Start of EXTRACTED INFORMATION

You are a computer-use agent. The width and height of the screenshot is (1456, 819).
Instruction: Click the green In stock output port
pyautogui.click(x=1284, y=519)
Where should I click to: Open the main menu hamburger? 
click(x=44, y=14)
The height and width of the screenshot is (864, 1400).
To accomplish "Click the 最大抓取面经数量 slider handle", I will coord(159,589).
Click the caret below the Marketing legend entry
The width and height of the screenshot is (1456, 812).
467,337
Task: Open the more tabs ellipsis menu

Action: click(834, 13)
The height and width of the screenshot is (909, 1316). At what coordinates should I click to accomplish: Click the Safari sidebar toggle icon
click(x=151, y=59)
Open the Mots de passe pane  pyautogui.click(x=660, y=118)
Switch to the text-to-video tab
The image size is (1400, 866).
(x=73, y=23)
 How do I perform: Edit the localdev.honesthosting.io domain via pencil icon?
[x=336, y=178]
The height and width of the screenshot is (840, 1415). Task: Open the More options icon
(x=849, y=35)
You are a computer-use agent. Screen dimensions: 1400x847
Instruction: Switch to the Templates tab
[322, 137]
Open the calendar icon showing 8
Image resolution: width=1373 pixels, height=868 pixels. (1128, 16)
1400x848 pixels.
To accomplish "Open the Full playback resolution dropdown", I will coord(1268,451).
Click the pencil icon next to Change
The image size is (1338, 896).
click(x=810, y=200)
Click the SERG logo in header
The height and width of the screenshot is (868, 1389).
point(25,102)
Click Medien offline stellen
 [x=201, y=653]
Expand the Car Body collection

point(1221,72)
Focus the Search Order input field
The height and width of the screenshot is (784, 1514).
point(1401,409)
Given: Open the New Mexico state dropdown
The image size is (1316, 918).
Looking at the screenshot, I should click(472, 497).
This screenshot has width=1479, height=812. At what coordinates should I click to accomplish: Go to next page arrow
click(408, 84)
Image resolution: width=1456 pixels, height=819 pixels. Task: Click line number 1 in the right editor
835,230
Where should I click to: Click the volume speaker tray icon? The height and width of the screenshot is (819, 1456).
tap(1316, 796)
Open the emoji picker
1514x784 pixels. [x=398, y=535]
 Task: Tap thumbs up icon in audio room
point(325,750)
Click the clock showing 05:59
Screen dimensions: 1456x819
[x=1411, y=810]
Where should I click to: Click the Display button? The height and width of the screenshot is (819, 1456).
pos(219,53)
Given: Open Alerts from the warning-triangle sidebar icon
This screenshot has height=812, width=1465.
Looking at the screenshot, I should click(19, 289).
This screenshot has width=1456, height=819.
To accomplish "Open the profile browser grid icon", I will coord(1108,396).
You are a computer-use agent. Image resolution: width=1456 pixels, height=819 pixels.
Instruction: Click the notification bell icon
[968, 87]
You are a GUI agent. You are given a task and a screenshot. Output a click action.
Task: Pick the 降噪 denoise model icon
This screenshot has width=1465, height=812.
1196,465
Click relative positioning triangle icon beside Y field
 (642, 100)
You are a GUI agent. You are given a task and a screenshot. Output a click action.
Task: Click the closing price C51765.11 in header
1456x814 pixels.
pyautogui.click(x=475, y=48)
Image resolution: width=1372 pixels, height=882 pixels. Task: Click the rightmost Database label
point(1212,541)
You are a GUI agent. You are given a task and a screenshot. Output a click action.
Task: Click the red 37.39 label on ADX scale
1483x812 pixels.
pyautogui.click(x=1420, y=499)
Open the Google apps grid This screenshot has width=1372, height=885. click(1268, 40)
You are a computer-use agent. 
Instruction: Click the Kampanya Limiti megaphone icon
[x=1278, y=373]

End of EXTRACTED INFORMATION

REQUIRED WORK: Check the records above and copy each line that has the string "computer".

RESPONSE:
You are a computer-use agent. The width and height of the screenshot is (1456, 819).
You are a computer-use agent. Screen dimensions: 1400x847
You are a computer-use agent. Image resolution: width=1456 pixels, height=819 pixels.
You are a computer-use agent. 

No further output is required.